Para más inri hace una semana la revista Interviú destapaba en un extenso reportaje que César Urrea, que fue alcalde de Chiloeches desde 2011 a 2015 y concejal desde 2003 multiplicó por 35 su patrimonio en ocho años, de 2007 a 2015, pasando de 24.000 euros a más de 800.000 euros y de una vivienda a siete.

La presidenta del PP en Guadalajara, Ana Guarinos, aseguró que el incendio de Chiloeches había puesto a Page y al PSOE “bajo la sospecha de corrupción y de tráfico de influencias”, tras conocerse la relación del viceconsejero de Medio Ambiente, Sergio González Egido, con la empresa que alquiló la nave a la gestora de la planta de Chiloeches, Kuk Medio Ambiente. Pero ahora nada dice del que fuera alcalde bajo las siglas del partido que dirige, y hoy sigue siendo concejal del PP en el Ayuntamiento de Chiloeches.

Si el PP quiere saber, y pregunta por ello en las Cortes regionales, por qué fallaron los controles de la Junta sobre la planta de residuos de Chiloeches, también debería querer saber y preguntar por ello a su compañero de partido, porque lo es, a pesar de aquellos díscolos que en su día propiciaron dos listas.

Guarinos debería saber si es que el Ayuntamiento de Chiloeches no se percató de nada, que ya estaría mal,  o por el contrario actuaba a sabiendas, que eso es en definitiva en lo que consiste una prevaricación, y aún es peor. Y de paso preguntarle a Urrea de dónde sale tanto patrimonio, porque está claro que no es con el sueldo de alcalde. Ya saben la máxima de César, ser honrado y parecerlo.

Pero si sorprendente resulta el silencio del PP, más preocupante aún es la callada por respuesta  del PSOE en este asunto, donde solo IU y Ahora Guadalajara, han pedido la dimisión de César Urrea como concejal tras conocerse que será acusado de prevaricación.

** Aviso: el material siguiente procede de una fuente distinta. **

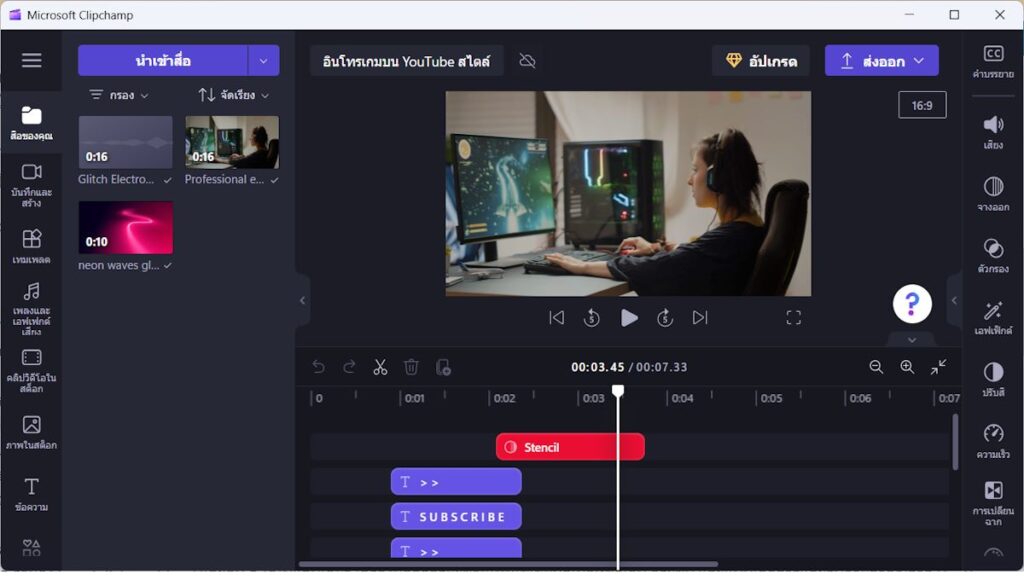Open the filter (กรอง) dropdown
1024x580 pixels.
119,95
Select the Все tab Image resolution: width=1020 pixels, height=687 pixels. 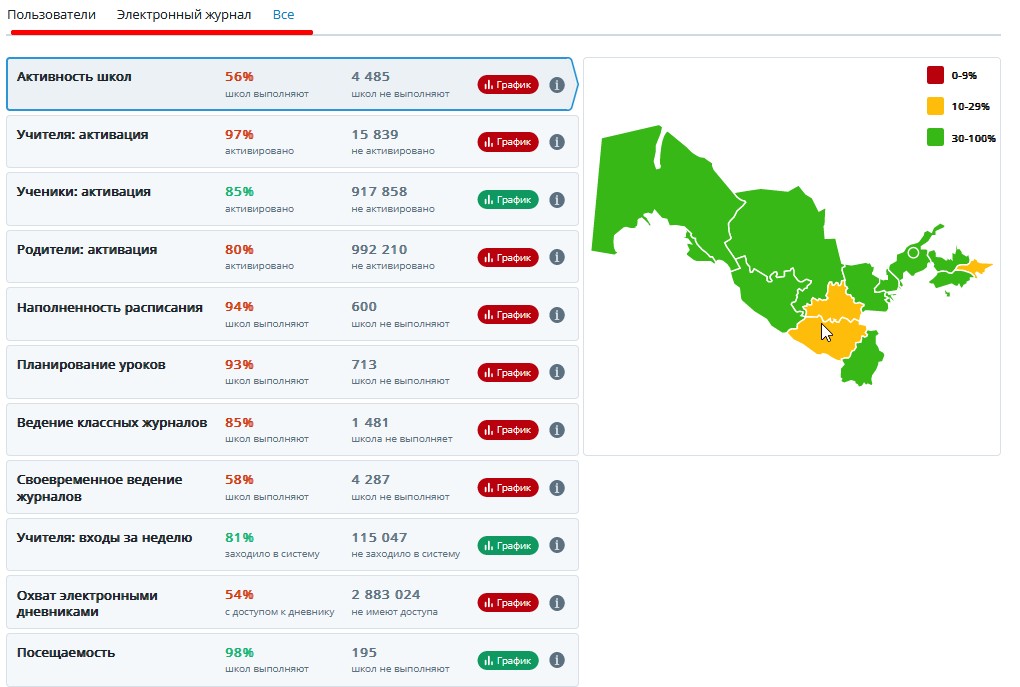(x=283, y=16)
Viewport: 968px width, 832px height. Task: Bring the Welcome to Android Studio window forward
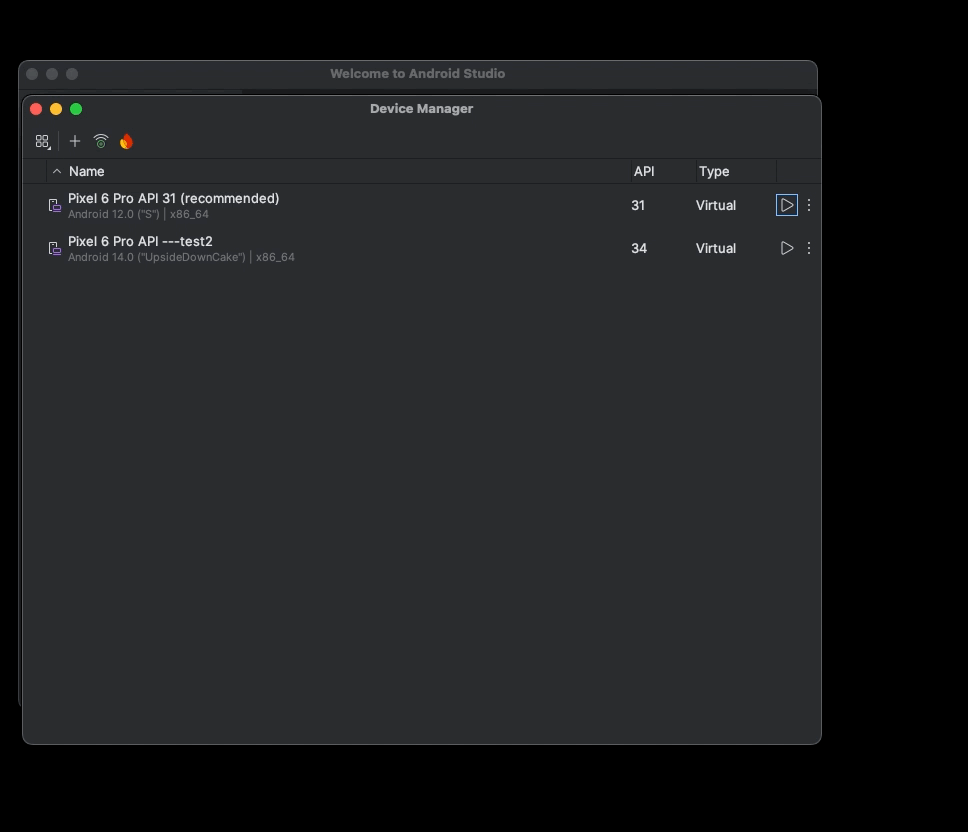coord(417,74)
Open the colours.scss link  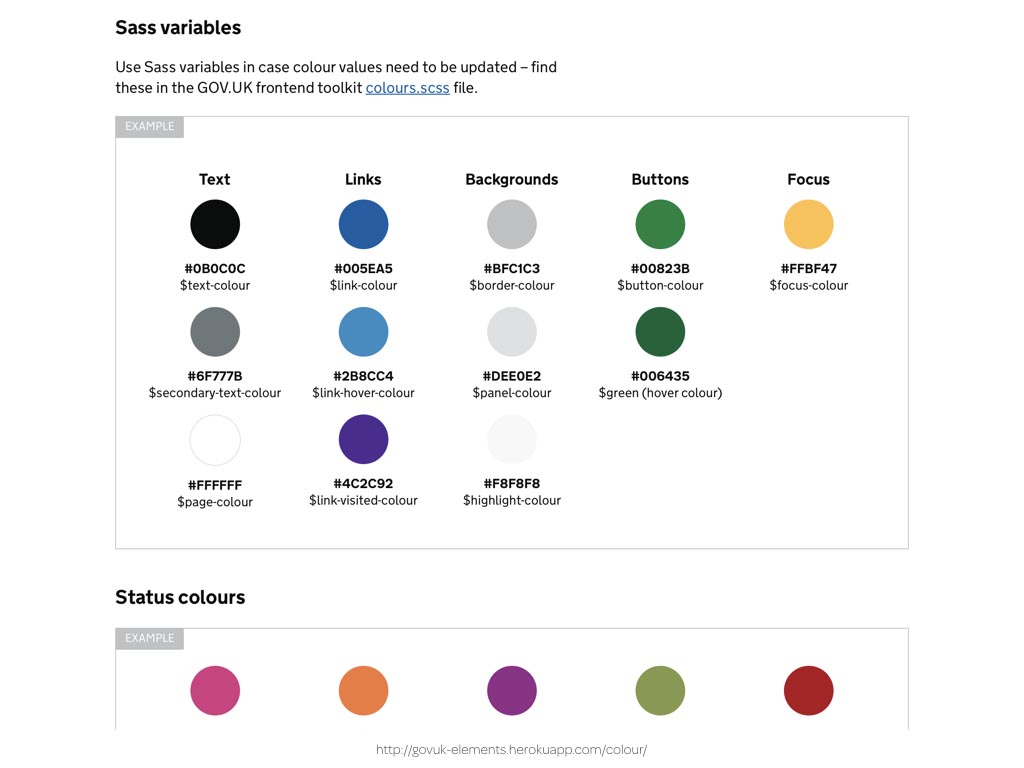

Mosquea, y mucho, que la sospecha de corrupto sobre un exalcalde del PP,  no sea aprovechada por el PSOE y que el reportaje de Interviu no haya copado las redes en los perfiles de los cargos socialistas de Guadalajara. Máxime cuando el PP atizó fuerte con el tema del viceconsejero que finalmente dimitió, aunque siempre sin reconocer la relación.

Hay silencios que parecen cómplices. Dicen que quien remueve la mierda es muy probable que se pringue y en la planta de Chiloeches había mierda para rato.

PD: Yo como usted, también lamento que el periodismo provincial no llegue a destapar estos temas. En nuestra redacción no es una cuestión de querer, sino de no poder,  por falta de medios y de personal para abordarlos. Es lo que hay.